# [Excerpt to read]
SINGAPORE (THE BUSINESS TIMES) - Mainboard-listed Nanofilm Technologies International has appointed Mr Gary Ho Hock Yong as group chief executive with effect from Jan 1, it said in a bourse filing on Thursday (Oct 14).
The tech manufacturer also provided a business update for the third quarter ended Sept 30, noting that it continues to see growth momentum for its businesses year to date despite a volatile business environment amid the Covid-19 pandemic and supply chain disruptions.
Mr Ho is currently Nanofilm's deputy CEO and chief commercial officer, as well as executive director and member of the board risk committee.
He takes over the role of CEO from founder and executive chairman Shi Xu, who had been appointed interim CEO in June after its previous CEO resigned due to health reasons. Mr Shi was CEO of the group from 1999 to 2017.
The group said it will "continue to harness its deep technology capabilities and innovative spirit to deliver solutions that make lives better" under Mr Ho's leadership.
Mr Ho said: "My aim is to drive the development of our business units as they find new and exciting avenues for the commercialisation of our deep technology capabilities."
As for its business update, Nanofilm said it has multiple strategic projects under development and an increasing number of new product introduction projects that will contribute positively to its revenue in the last quarter of financial year 2021 and beyond.
Although its consumer electronics, communication and computers (3C) segment has faced short-term disruptions to its customers' supply chains due to power supply curbs in China, component delays and resurgent chip shortages, underlying demand remains strong. Peak season for the 3C segment - typically from June to October - will likely thus shift to the last quarter of this financial year, or spill into the next.
Under the segment, its smartphone category had registered "substantial growth", which offset the decline in the wearables and accessories, as well as computer categories, Nanofilm said.

# [Work order]
Carry on the news article about Nanofilm's new group CEO and third-quarter business update, picking up after its last sentence.

# [Data extracts]

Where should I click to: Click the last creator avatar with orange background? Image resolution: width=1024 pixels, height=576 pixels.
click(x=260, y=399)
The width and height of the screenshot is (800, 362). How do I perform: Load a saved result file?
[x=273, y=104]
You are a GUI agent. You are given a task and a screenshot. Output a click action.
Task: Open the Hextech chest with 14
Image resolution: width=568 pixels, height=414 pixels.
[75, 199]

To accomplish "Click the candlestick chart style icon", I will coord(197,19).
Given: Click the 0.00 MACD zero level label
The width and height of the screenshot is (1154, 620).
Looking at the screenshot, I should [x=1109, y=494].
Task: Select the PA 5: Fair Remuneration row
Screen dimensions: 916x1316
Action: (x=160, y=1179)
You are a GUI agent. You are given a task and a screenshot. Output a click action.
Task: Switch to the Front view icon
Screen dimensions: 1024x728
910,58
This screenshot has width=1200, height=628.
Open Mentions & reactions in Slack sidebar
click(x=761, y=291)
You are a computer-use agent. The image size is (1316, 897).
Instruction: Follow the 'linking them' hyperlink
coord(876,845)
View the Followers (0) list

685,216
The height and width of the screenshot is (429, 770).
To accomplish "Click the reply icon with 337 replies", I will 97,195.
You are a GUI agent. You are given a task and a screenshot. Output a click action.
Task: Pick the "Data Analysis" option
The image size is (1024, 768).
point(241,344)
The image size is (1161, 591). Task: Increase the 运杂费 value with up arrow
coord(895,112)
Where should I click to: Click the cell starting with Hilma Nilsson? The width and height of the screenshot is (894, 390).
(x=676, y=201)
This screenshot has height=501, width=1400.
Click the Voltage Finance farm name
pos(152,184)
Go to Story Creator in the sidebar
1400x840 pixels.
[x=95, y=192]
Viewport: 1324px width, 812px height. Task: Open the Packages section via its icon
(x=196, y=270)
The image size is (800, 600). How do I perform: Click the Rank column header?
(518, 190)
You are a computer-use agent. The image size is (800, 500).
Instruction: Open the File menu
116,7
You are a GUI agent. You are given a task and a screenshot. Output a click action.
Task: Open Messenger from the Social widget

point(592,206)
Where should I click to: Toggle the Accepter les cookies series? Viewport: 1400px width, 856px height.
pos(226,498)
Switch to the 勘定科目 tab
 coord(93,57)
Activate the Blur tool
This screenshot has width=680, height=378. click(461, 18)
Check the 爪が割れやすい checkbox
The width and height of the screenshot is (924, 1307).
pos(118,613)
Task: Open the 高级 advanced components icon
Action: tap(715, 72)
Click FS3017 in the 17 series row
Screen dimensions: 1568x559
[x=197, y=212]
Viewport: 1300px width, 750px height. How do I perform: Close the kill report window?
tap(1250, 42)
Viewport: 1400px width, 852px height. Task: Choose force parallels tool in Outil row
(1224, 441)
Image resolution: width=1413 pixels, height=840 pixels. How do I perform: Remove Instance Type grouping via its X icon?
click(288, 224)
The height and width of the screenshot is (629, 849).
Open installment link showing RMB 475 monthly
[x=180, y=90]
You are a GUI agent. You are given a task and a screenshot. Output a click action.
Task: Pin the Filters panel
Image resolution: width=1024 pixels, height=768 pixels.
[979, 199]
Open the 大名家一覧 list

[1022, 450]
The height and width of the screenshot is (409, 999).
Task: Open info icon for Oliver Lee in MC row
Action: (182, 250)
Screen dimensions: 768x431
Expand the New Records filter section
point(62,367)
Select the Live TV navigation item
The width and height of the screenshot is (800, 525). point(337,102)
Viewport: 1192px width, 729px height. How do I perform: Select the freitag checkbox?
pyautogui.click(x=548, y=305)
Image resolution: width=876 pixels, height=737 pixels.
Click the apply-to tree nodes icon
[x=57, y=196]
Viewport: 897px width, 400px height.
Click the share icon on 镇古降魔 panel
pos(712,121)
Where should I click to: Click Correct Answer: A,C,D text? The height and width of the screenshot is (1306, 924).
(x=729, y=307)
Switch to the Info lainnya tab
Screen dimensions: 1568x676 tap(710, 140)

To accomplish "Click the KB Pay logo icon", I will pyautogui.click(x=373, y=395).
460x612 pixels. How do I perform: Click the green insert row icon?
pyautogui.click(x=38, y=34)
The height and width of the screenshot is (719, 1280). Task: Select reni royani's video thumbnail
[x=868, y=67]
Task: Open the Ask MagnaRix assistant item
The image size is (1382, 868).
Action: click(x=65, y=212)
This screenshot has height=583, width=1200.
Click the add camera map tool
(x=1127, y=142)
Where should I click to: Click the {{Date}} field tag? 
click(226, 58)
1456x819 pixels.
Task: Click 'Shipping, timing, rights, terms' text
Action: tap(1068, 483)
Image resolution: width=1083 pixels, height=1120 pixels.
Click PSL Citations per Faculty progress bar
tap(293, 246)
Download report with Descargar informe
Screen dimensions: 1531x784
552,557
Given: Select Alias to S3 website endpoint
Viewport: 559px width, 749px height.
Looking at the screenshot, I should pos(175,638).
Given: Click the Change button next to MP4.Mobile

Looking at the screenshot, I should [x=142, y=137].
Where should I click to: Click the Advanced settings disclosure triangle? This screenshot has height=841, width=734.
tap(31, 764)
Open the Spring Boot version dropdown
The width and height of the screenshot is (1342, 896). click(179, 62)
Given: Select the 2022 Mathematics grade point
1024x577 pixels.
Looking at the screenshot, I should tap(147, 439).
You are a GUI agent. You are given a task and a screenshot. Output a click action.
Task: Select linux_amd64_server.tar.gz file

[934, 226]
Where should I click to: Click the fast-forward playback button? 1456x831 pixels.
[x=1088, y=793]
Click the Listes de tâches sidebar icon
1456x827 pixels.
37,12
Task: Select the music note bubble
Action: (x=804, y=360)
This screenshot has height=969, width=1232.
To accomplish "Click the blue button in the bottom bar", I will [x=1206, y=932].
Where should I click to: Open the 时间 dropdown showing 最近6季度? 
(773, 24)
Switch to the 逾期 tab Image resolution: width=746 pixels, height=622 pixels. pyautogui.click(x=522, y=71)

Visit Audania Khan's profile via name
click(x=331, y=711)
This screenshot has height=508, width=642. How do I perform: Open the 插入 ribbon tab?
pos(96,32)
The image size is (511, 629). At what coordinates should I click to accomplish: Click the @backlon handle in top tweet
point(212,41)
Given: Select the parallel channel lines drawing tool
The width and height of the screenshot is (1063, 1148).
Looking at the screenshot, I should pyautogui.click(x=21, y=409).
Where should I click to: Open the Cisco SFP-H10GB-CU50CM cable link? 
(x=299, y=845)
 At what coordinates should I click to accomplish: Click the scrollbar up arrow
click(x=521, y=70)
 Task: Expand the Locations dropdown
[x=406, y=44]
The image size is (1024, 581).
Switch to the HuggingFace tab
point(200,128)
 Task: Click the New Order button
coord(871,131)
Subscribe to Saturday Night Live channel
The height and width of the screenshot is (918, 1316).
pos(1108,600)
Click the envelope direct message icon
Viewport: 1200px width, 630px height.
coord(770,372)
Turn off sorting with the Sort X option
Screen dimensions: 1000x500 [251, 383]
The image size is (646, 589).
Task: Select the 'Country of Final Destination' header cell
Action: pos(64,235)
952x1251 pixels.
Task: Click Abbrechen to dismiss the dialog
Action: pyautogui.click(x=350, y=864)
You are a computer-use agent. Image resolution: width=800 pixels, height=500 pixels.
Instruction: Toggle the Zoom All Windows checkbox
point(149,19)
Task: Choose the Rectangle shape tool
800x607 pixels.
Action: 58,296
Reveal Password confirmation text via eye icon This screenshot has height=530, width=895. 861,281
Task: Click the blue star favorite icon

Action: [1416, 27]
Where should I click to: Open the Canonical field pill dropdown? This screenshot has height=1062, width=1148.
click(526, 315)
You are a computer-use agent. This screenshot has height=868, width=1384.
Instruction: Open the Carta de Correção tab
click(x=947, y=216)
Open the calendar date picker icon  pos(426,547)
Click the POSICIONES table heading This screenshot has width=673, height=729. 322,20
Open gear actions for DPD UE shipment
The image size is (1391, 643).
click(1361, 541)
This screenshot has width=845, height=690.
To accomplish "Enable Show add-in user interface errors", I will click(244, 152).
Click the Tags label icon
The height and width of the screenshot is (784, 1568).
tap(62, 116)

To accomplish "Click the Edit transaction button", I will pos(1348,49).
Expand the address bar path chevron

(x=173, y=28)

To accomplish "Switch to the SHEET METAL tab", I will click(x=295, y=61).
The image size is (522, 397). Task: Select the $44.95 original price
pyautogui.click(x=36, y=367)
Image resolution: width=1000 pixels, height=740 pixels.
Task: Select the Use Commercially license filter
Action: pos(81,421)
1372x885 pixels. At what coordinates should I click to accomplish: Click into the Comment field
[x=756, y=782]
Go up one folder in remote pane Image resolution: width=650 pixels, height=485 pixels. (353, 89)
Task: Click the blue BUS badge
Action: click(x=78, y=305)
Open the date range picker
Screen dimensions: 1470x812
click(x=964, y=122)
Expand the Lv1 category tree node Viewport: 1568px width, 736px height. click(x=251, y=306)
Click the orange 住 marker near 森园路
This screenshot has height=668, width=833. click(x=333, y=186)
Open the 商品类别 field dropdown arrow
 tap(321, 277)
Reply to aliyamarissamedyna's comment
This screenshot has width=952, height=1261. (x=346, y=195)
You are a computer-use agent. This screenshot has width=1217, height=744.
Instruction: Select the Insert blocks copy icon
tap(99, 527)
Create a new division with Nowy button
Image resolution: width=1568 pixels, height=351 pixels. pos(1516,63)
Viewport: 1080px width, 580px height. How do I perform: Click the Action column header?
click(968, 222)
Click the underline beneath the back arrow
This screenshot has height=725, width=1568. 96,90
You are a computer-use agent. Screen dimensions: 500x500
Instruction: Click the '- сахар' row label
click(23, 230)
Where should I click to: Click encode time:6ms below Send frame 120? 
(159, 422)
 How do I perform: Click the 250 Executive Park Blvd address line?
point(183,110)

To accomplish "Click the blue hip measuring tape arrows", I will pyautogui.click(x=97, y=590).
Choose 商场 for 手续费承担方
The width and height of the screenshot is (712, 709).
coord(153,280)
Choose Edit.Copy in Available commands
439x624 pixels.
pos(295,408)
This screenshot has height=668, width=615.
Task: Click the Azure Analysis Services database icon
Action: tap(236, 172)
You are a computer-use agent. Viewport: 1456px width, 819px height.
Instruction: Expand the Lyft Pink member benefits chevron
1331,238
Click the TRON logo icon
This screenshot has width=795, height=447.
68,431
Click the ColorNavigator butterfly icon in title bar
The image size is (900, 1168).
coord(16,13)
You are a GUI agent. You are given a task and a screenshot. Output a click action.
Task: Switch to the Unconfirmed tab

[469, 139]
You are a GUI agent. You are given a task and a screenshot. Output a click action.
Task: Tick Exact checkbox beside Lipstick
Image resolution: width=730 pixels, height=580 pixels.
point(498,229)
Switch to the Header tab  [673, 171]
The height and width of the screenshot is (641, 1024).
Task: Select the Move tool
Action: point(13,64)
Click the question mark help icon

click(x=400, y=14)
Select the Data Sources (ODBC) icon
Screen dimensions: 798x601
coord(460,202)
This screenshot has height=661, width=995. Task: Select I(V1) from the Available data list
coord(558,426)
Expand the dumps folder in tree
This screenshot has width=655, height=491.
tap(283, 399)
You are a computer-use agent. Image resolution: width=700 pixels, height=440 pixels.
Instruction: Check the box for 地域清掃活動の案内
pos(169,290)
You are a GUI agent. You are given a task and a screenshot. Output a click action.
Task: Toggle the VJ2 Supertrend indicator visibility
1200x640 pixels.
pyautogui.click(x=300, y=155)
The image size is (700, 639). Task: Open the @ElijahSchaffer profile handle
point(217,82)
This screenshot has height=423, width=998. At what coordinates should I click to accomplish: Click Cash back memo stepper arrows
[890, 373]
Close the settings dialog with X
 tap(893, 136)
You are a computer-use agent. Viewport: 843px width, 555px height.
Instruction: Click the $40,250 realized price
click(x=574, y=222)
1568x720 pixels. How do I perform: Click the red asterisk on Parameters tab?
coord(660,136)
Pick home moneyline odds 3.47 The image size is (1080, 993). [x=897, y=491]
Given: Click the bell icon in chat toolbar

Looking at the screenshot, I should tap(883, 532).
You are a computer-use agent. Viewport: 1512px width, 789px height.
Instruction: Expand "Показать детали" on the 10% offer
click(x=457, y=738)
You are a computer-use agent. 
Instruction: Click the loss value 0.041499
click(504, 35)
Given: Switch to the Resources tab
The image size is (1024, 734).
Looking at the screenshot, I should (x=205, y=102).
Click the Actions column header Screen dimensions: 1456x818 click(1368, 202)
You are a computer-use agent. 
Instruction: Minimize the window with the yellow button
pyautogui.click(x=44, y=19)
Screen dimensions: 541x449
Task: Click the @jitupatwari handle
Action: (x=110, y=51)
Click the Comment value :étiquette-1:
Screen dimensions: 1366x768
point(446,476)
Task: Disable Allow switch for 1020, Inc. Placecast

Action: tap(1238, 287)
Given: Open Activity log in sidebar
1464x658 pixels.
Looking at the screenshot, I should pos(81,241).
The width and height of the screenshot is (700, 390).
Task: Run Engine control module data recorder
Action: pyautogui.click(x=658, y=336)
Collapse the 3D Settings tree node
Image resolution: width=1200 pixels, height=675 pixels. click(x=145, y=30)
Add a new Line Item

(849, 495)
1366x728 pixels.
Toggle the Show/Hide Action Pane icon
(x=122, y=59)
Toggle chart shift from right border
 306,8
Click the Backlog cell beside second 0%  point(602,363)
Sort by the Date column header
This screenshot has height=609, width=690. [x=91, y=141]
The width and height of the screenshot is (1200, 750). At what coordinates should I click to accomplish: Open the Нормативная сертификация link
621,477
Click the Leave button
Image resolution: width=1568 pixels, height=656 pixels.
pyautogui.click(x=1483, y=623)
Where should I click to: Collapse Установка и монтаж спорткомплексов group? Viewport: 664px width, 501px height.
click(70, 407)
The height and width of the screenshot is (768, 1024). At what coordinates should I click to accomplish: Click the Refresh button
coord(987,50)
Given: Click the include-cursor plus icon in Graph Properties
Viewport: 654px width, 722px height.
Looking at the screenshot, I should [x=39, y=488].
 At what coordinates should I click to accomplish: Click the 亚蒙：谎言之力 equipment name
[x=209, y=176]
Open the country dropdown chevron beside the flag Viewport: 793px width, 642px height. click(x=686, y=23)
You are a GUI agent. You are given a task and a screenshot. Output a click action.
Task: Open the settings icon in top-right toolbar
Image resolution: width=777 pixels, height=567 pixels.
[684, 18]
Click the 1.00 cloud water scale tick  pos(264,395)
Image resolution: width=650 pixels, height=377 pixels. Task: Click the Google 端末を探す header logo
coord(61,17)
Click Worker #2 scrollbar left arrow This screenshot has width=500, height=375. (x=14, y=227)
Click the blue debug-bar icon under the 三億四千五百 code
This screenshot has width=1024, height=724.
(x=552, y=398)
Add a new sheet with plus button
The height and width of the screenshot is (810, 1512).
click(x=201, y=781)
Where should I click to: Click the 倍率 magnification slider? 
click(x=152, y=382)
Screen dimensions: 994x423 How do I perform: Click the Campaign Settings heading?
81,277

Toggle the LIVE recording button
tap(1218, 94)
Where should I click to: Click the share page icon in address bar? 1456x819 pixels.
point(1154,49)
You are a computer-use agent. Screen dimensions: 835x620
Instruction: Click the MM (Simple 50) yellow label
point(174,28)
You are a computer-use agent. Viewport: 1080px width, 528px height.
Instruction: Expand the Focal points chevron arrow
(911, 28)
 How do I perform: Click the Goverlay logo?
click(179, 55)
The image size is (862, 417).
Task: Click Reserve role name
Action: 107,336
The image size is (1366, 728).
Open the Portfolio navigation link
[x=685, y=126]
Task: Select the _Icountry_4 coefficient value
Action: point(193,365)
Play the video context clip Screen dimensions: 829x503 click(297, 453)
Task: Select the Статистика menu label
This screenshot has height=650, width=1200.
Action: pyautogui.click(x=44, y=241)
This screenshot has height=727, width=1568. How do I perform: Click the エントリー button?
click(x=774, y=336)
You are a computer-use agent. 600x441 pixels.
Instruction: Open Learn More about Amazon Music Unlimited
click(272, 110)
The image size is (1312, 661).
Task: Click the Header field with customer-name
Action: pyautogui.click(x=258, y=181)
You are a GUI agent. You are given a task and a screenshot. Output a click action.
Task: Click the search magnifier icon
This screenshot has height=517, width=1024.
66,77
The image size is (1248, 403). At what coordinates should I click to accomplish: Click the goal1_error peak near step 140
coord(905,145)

# [Response]
The group has also started mass producing its first micro lens array project for new generation wearables that it expects will contribute positively to the performance of its nanofabrication business unit.
Nanofilm said its industrial equipment business unit also "grew substantially" and contributed around 15 per cent of its year-to-date revenue, with orders from the precision engineering industry and advanced materials products.
Meanwhile, Sydrogen Energy - its joint venture with Venezio Investments - will likely make its maiden revenue contribution next year. The joint venture was completed on Oct 1 and has already commenced work in Shanghai and Singapore.
Furthermore, revenue contribution from Nanofilm's other customers had increased to 39 per cent from 33 per cent year-to-date, as part of its efforts to enter new industries and diversify its customer base.
Additionally, the group noted that its agreement to acquire Miller Technologies - a supplier to its industrial equipment business unit - should be completed in the fourth quarter.
Nanofilm said direct contributions by Miller Technologies will likely not be material to its 2021 financial results, but expects to derive synergistic values from cost savings of parts and components.
Nanofilm shares were trading up eight cents, or 2.2 per cent, at $3.72 at 10.27am on Thursday, after the announcements.